::: Data for this exercise
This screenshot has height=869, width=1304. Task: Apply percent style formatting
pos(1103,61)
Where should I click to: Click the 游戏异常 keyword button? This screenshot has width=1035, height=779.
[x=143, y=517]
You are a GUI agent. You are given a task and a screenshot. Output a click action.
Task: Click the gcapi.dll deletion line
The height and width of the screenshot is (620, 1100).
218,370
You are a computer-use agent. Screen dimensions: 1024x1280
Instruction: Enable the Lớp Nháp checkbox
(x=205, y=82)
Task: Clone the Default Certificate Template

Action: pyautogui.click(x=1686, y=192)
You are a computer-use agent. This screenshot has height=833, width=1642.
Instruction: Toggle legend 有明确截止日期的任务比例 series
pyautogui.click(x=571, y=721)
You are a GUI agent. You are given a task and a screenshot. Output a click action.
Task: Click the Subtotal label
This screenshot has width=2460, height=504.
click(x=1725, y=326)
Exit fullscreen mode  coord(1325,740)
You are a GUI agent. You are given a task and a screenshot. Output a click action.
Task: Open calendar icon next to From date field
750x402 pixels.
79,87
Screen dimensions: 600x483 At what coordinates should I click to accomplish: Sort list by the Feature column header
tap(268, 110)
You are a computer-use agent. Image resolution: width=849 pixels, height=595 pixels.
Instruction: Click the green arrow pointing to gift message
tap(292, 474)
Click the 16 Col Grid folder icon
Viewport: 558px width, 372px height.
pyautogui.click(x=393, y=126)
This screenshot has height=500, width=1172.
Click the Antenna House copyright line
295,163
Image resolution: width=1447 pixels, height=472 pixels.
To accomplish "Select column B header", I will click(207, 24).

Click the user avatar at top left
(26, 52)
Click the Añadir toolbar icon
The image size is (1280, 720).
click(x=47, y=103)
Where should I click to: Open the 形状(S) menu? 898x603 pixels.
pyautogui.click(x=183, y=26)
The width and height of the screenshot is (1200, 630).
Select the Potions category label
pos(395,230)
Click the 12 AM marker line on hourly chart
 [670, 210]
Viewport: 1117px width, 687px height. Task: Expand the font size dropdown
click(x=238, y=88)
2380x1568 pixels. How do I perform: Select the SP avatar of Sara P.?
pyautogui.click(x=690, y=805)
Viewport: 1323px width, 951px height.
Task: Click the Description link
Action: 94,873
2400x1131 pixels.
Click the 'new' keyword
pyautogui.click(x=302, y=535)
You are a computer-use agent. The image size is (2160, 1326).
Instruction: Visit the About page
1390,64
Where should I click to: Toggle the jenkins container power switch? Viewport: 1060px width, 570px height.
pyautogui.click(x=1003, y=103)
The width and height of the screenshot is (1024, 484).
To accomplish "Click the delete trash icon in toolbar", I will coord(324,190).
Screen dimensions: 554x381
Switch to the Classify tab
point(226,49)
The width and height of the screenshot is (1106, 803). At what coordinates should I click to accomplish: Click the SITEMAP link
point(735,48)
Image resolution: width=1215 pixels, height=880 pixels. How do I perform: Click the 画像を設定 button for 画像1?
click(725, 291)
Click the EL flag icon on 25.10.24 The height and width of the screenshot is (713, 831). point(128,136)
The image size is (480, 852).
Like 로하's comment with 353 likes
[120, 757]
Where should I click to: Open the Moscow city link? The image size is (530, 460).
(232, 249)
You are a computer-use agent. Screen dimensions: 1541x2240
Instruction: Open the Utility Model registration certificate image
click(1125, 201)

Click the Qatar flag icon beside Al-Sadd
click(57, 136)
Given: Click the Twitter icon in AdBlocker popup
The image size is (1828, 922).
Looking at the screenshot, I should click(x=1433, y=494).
::::::
How many lines in the entries above include the string "will"? Please answer with that number and nothing more.

● Answer section:
2